Look through the data below and show every line that includes "Open".

(Pixel coordinate grounding data)
⟨

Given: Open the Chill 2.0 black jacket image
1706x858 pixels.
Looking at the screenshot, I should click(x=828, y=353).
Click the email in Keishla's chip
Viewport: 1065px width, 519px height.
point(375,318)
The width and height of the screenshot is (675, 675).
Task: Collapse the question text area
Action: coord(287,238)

⟩
⟨

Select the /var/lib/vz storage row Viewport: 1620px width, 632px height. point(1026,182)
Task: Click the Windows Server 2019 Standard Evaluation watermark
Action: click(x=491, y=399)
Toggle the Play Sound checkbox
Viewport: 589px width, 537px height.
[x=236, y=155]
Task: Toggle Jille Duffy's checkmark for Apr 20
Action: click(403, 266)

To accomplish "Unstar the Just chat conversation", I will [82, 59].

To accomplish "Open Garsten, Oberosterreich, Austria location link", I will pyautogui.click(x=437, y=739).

⟩

■ COMPLETED EXERCISE
Given: Open the Chill 2.0 black jacket image
To accomplish "Open Garsten, Oberosterreich, Austria location link", I will pyautogui.click(x=437, y=739).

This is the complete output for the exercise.